■ **ABOUT THIS TASK**
Using the records below, output the stretch that opens with the line containing "The height and width of the screenshot is (413, 560)." and closes with the line containing "This screenshot has width=1186, height=580.", exactly and including both lines, with nothing more.

··· RECORDS FOR THIS EXERCISE ···

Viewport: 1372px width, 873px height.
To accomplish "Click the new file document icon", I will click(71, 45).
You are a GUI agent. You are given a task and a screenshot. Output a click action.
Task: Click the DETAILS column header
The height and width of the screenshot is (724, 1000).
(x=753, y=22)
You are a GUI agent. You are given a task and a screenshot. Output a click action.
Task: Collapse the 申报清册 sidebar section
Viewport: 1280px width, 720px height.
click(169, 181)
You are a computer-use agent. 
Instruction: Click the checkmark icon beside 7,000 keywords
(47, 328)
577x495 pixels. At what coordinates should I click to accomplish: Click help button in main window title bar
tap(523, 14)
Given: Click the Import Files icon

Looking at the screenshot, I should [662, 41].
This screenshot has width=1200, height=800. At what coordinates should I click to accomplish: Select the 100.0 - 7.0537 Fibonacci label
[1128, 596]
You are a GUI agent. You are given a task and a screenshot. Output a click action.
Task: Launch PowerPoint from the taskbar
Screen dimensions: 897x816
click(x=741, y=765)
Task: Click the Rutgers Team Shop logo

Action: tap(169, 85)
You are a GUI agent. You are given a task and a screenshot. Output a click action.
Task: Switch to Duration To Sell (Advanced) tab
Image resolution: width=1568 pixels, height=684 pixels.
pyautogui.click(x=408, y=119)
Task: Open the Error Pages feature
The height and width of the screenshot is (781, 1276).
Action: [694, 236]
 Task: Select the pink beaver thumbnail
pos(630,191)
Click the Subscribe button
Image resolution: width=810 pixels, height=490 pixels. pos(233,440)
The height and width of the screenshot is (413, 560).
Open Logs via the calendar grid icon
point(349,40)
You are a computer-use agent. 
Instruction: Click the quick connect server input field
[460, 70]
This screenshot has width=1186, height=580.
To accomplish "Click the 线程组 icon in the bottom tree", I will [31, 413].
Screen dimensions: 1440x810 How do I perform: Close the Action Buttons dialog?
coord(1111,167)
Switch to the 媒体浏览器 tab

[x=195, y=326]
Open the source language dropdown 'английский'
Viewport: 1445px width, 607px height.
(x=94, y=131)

···

■ **WRITTEN SOLUTION**
The height and width of the screenshot is (413, 560).
Open Logs via the calendar grid icon
point(349,40)
You are a computer-use agent. 
Instruction: Click the quick connect server input field
[460, 70]
This screenshot has width=1186, height=580.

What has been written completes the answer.